A magistrate directed CERT to conduct on-site forensics, but no suspects have been identified. Since then, months of absolutely nothing from government. No public updates, no interim findings, no parliamentary accounting, no Police statements, no CoPF report. As leading cybersecurity expert Asela Waidyalankara asked recently in a column: if Parliament and the COPF had not pushed on the Treasury theft, would the facts have surfaced at all?  

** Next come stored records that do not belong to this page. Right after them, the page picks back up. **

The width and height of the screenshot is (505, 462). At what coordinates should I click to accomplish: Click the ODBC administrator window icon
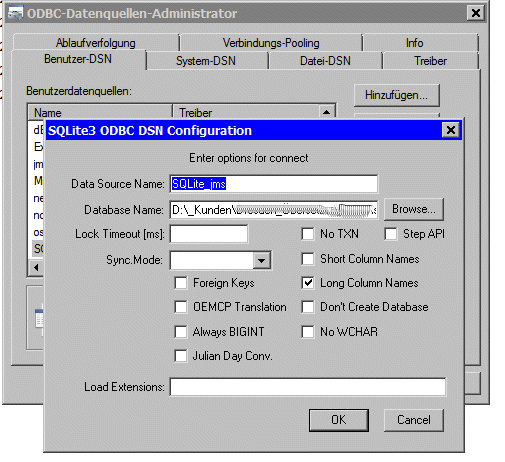pyautogui.click(x=16, y=13)
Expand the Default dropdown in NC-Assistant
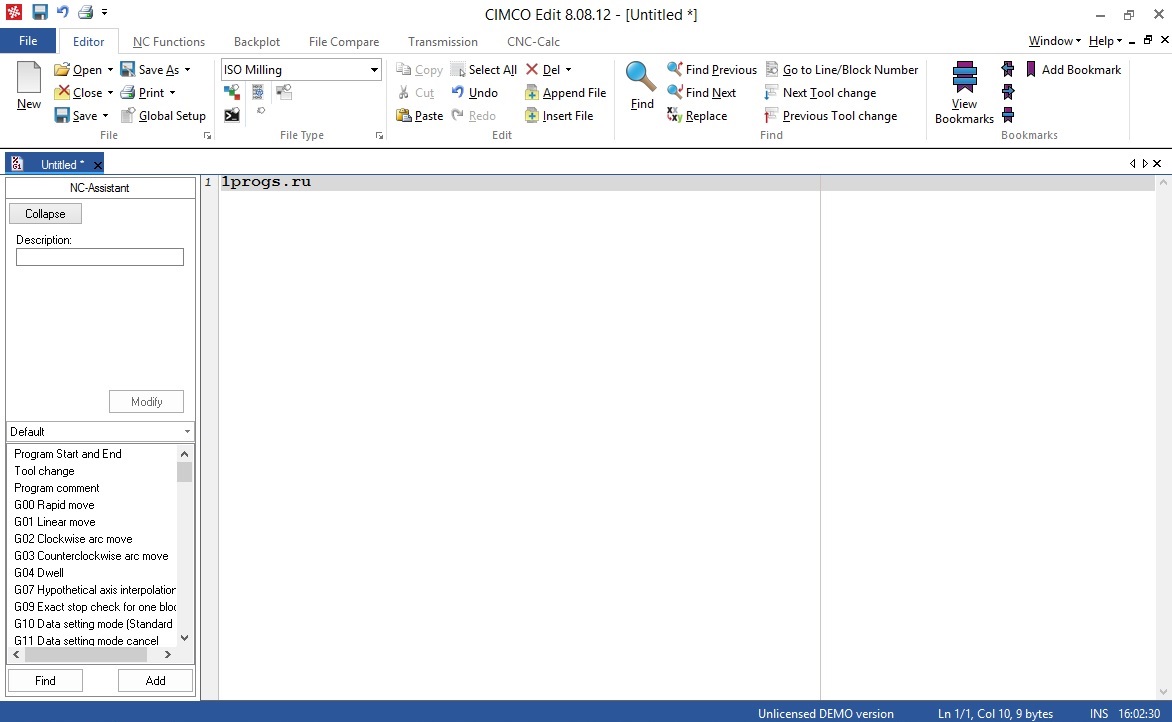The image size is (1172, 722). tap(187, 431)
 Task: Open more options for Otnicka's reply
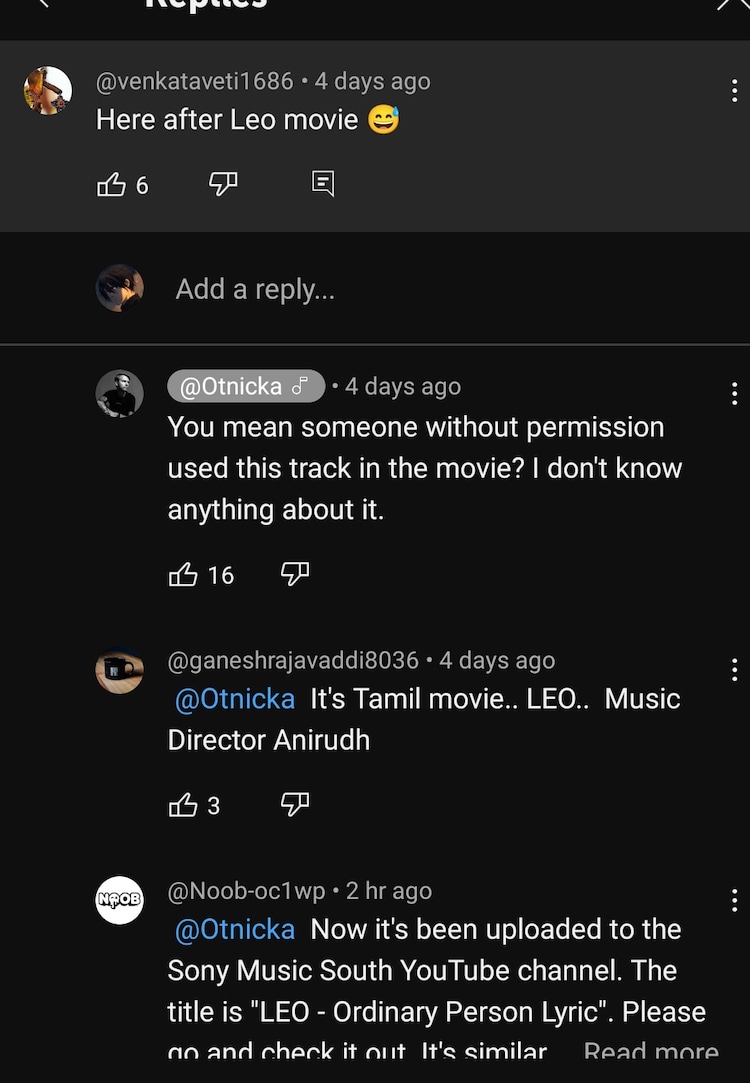735,393
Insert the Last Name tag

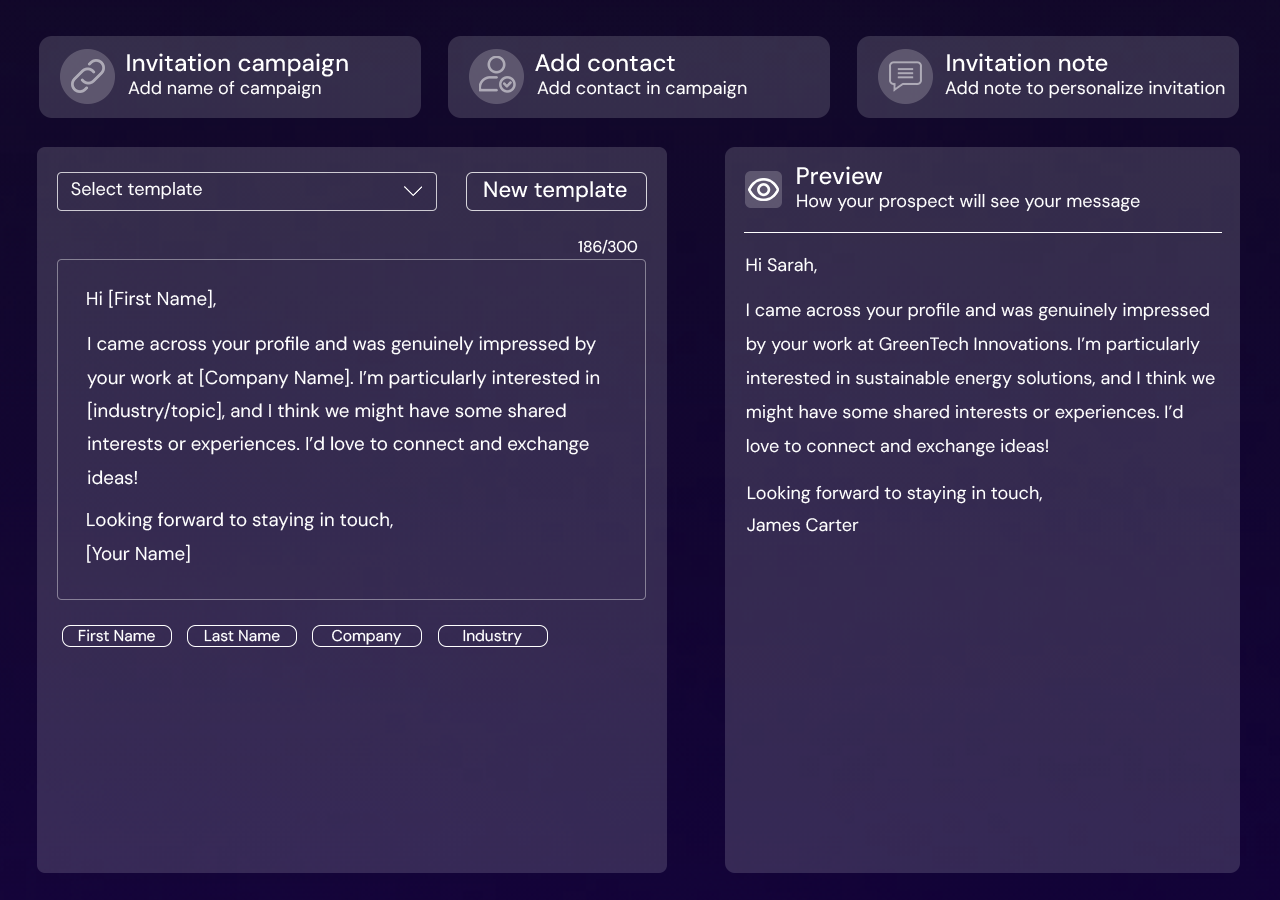242,636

The gov.lk ransomware attack of 2023 – 5,000 accounts, months of official emails lost, outdated Exchange infrastructure again - barely registered as a crisis. And on 9 June, as I have written elsewhere, Public Security Minister Ananda Wijepala revealed in Parliament a foreign exchange fraud of an altogether different magnitude: around US$ 85 million moved offshore under the guise of imports that never arrived, involving over 26,000 telegraphic transfers through nearly 230 bank accounts, and over 100 shell companies registered, exploited and shuttered within months.   

There’s a common pattern to all this. Unless money visibly disappears, a breach is an IT matter; when money does disappear, an investigation is announced, silence resumes, and impunity reigns.

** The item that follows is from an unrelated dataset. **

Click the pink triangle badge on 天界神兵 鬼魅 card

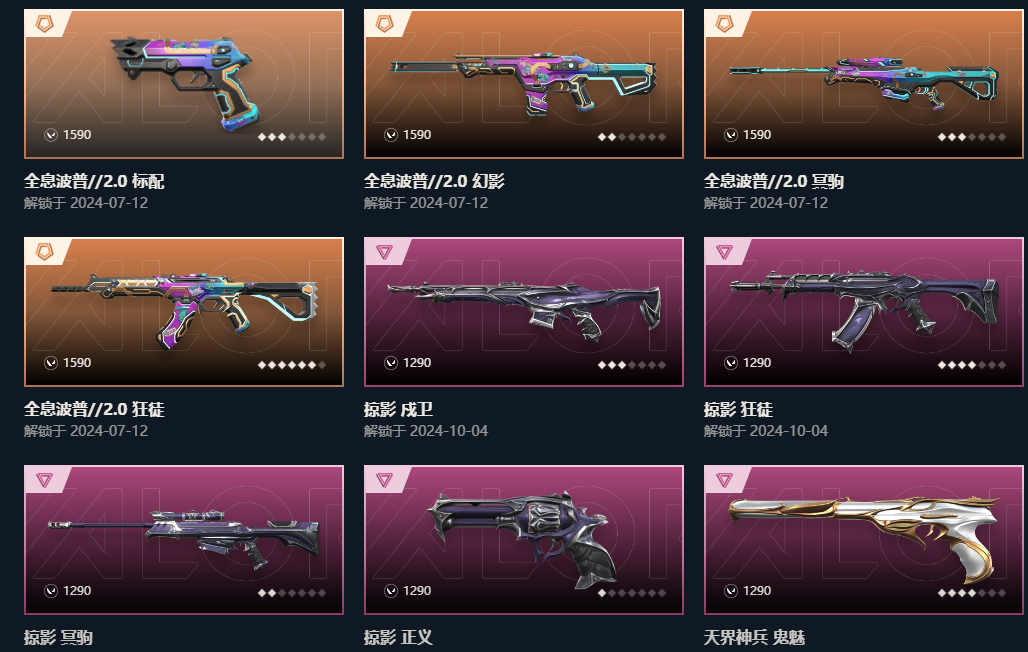[x=724, y=480]
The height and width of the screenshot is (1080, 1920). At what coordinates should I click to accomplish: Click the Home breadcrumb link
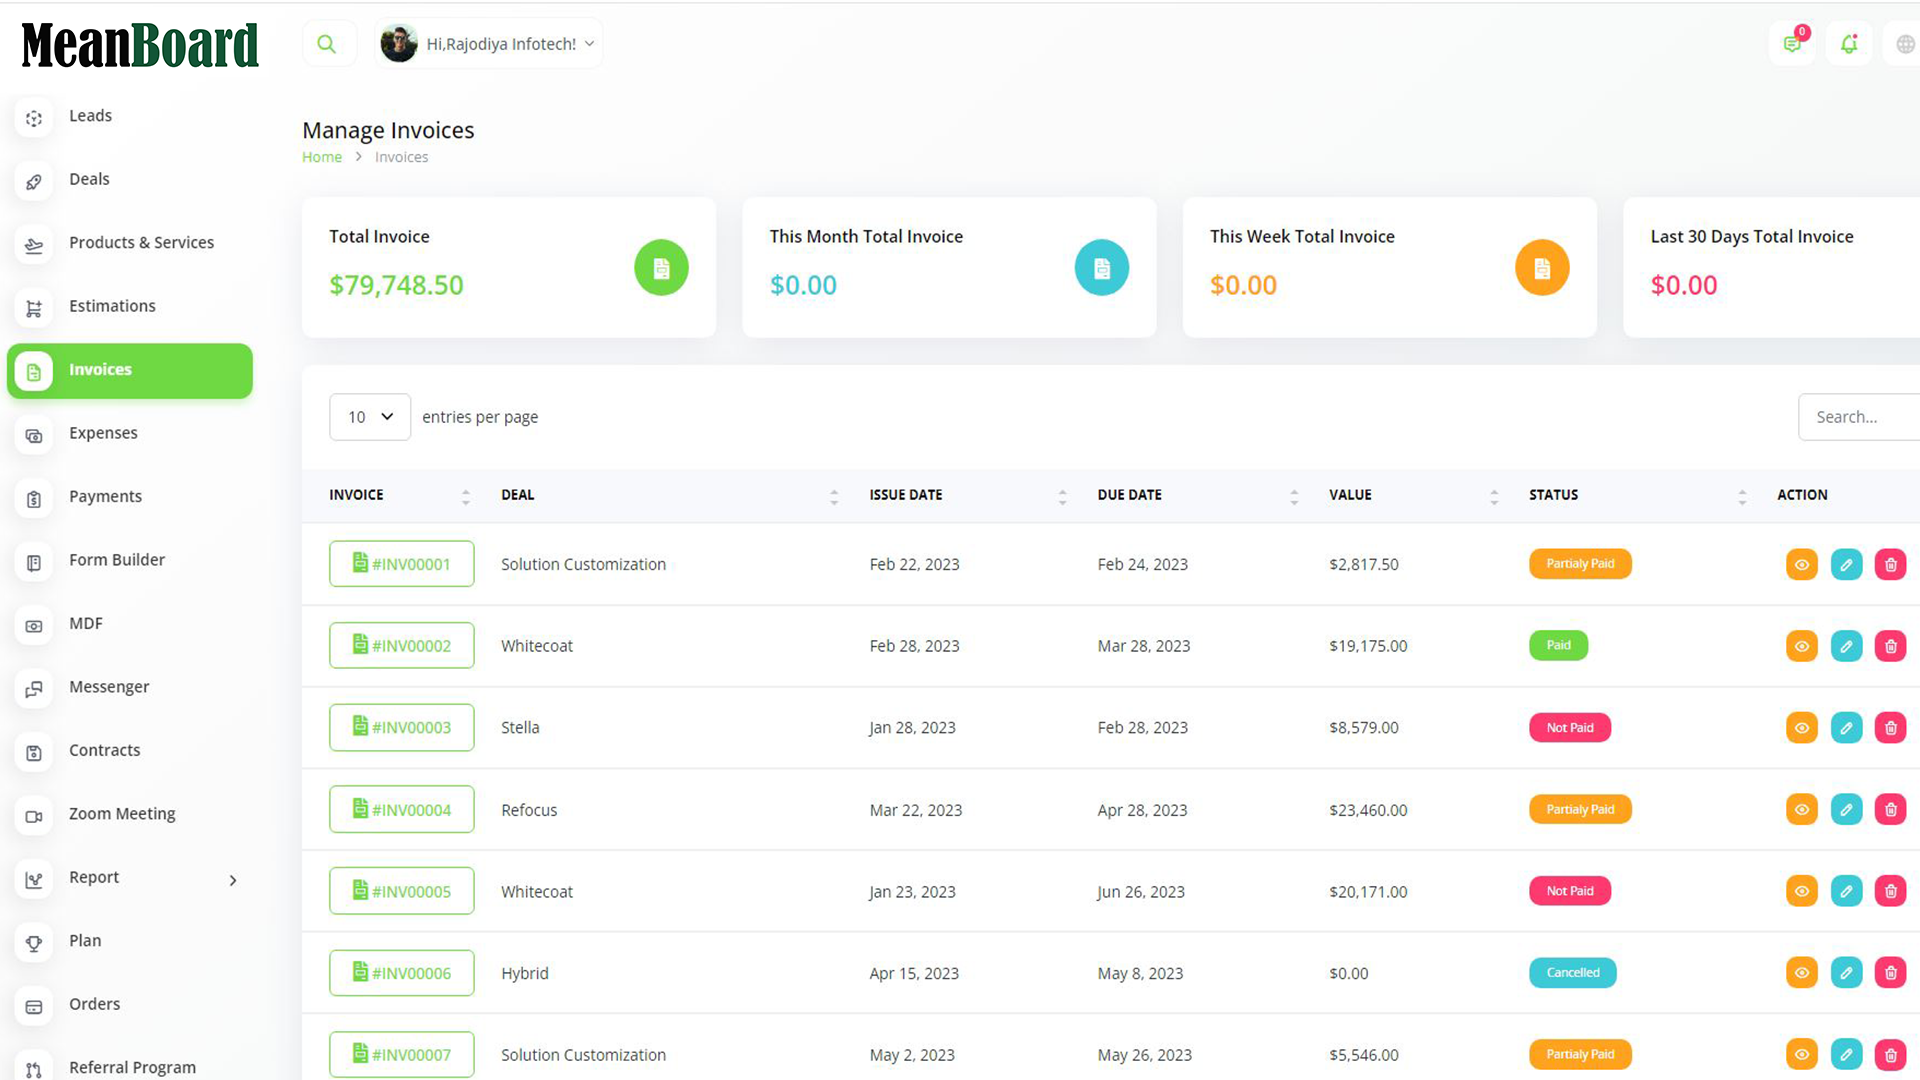pyautogui.click(x=322, y=157)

So what use is CERT’s new tender? There’s no doubting the state plainly needs the capacity it describes, but there’s little to no hope institutional cultures will change through technical investments alone.   

Waidyalankara is right that a strategy without law operates in a hard threat environment with soft instruments, and that seven years of legislative delay has stopped being administrative, and become negligence.   

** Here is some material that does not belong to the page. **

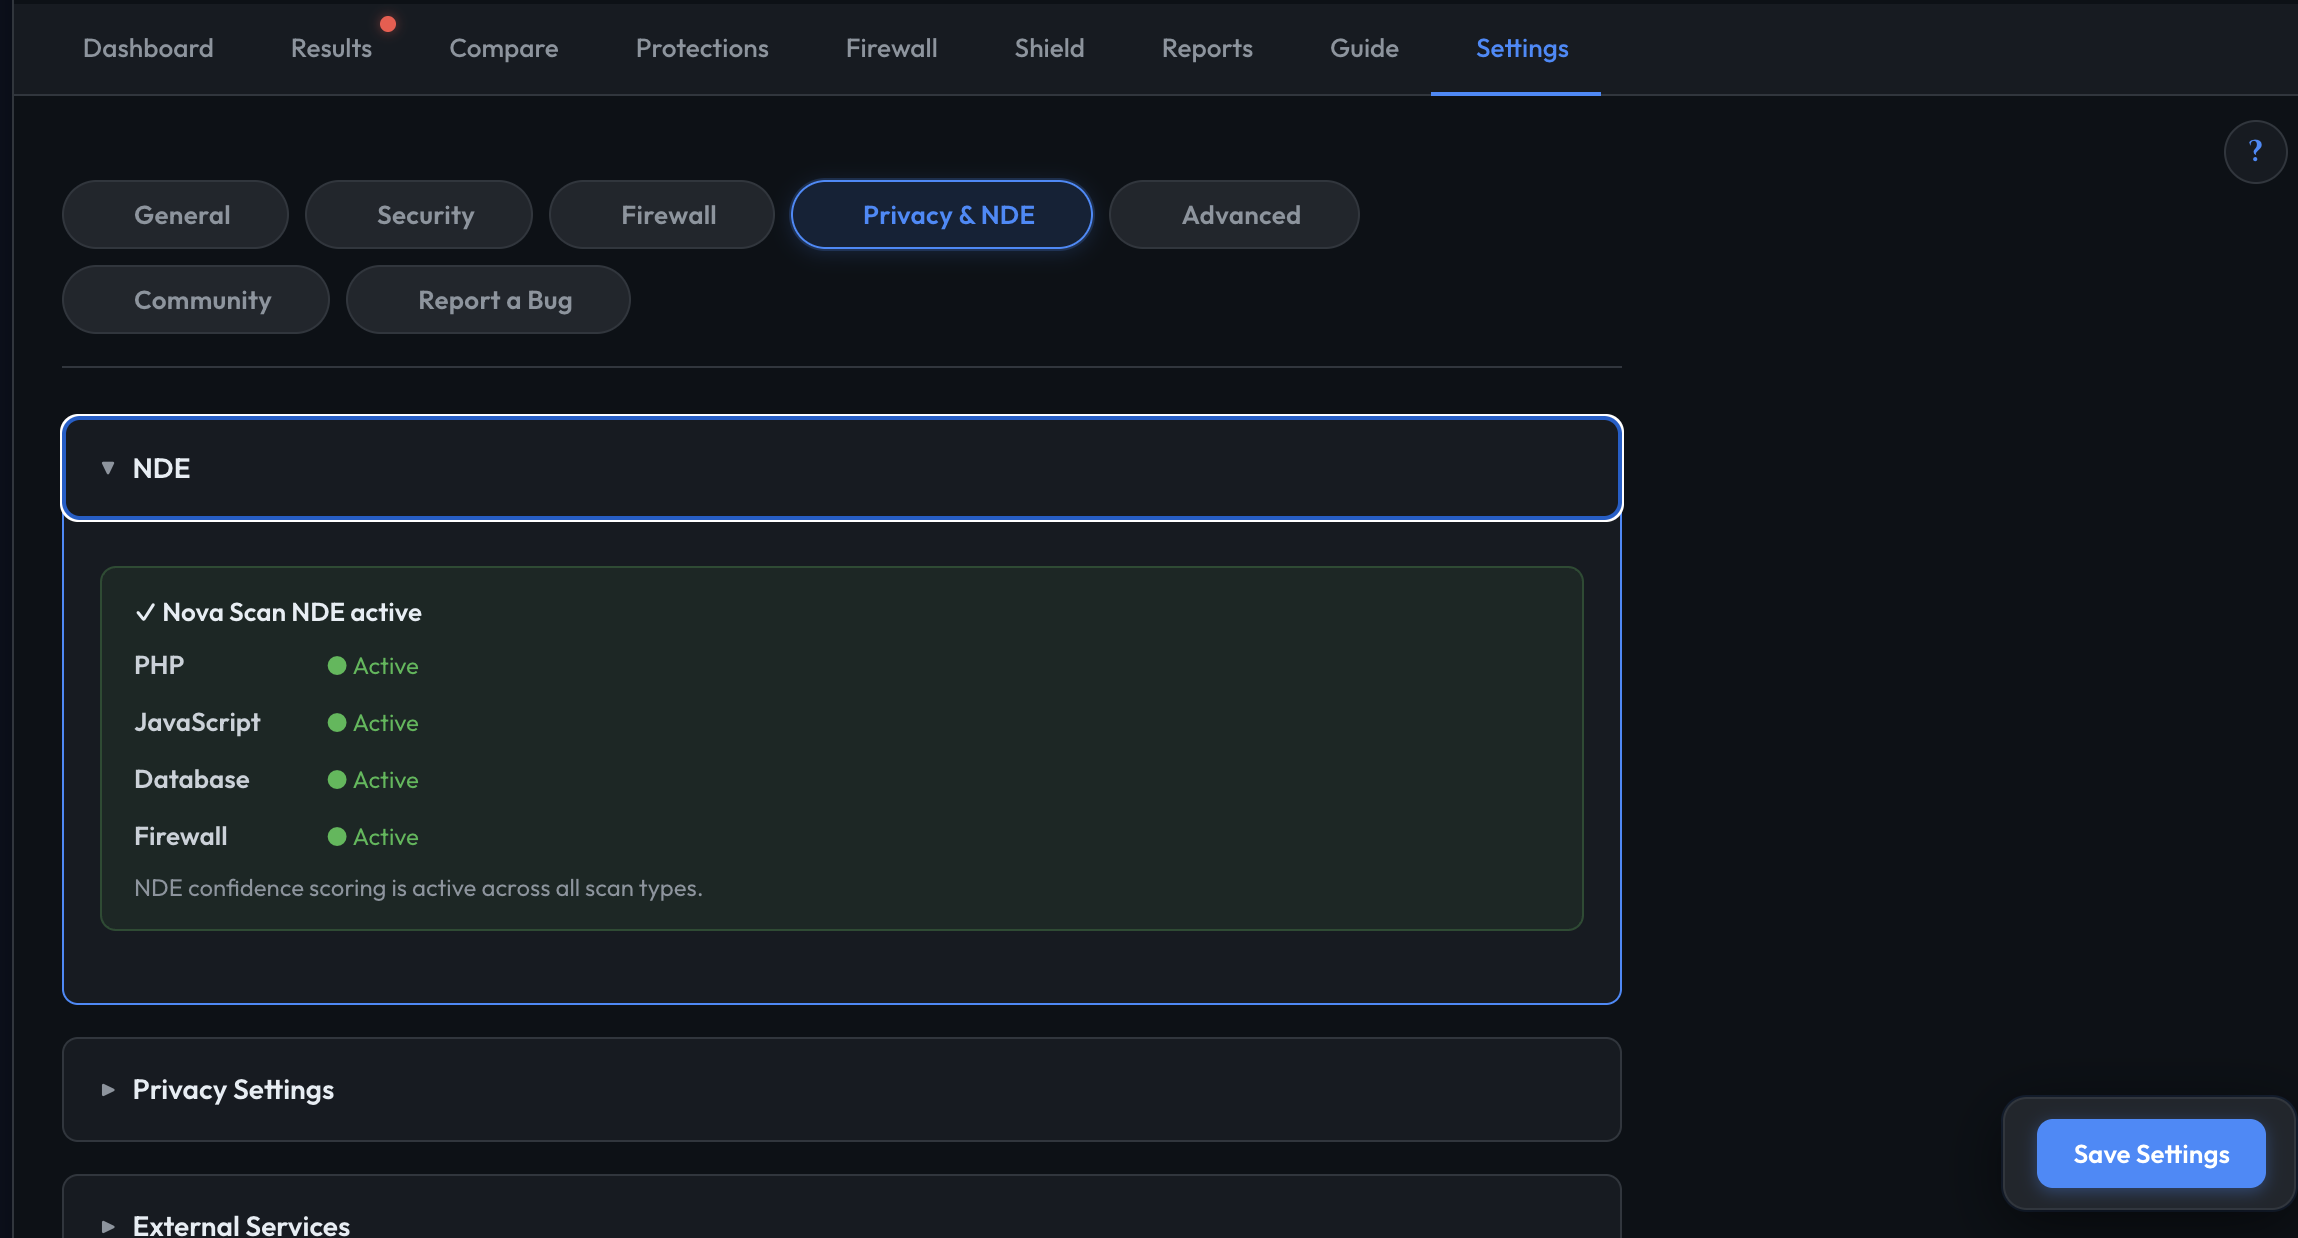Click the red notification dot on Results
2298x1238 pixels.
click(x=388, y=22)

But the corrective is not the draft Cybersecurity Act of 2023, which I have analysed in significant detail: a bill that’s absolutely draconian, and serving the whims of the Ministry of Defence. The draft from three years ago enables warrantless, self-certified searches, ISP-mediated access to citizens’ devices, and a CERT absorbed into a presidentially controlled authority featuring coercive powers aimed at citizens. None of this would have done nothing at all to prevent or stop what the CoPF report deals with.   

The real danger is that the Treasury theft, the postal department fraud and the revelations by MP Wijepala become the pretext for rushing a really bad cybersecurity law through, just as the Online Safety Act was passed, against the advice of nearly everyone who understood it.   

Sri Lanka needs a cybersecurity law that binds public institutions to standards, gives an independent authority the power to enforce them, and mandates honest incident reporting. The surveillance of citizens is not security of the state.  

Sri Lanka’s accelerated push towards digitalisation is important, but what the President, Dr Hans Wijayasuriya, and MP Eranga Weeraratne say to great fanfare exists in a parallel reality to actual conditions, challenges, and cultures in Sri Lanka. That is precisely why CoPF’s record of institutional failures matter. The government asks citizens to entrust highly sensitive personally identifiable information to digital public infrastructure is demonstrably incapable of protecting its own debt repayments, postal remittances, public records, and public finances. How do they think this will track? Public trust is the substrate on which every digital ambition rests, and each colossal financial loss undermines it. The COPF’s first recommendation now hands the matter to criminal investigation, which must determine - in the report’s own framing - whether officials colluded in the theft or were “ignorant, incompetent, and negligent”.   

Unless these investigations conclude in public, and quickly - naming exactly what happened, why, to whom, and when, shaming those careless or complicit, and with what consequence - the CoPF’s referral ironically risks contributing to a process of impunity, and forgetting, with every CERT procurement little more than ceremony, every statement by the CBSL, and ERD as theatre, and the next colossal financial theft or data loss already in the making.  

Plus ça change, plus c’est la même chose.  

*The more things change, the more they stay the same.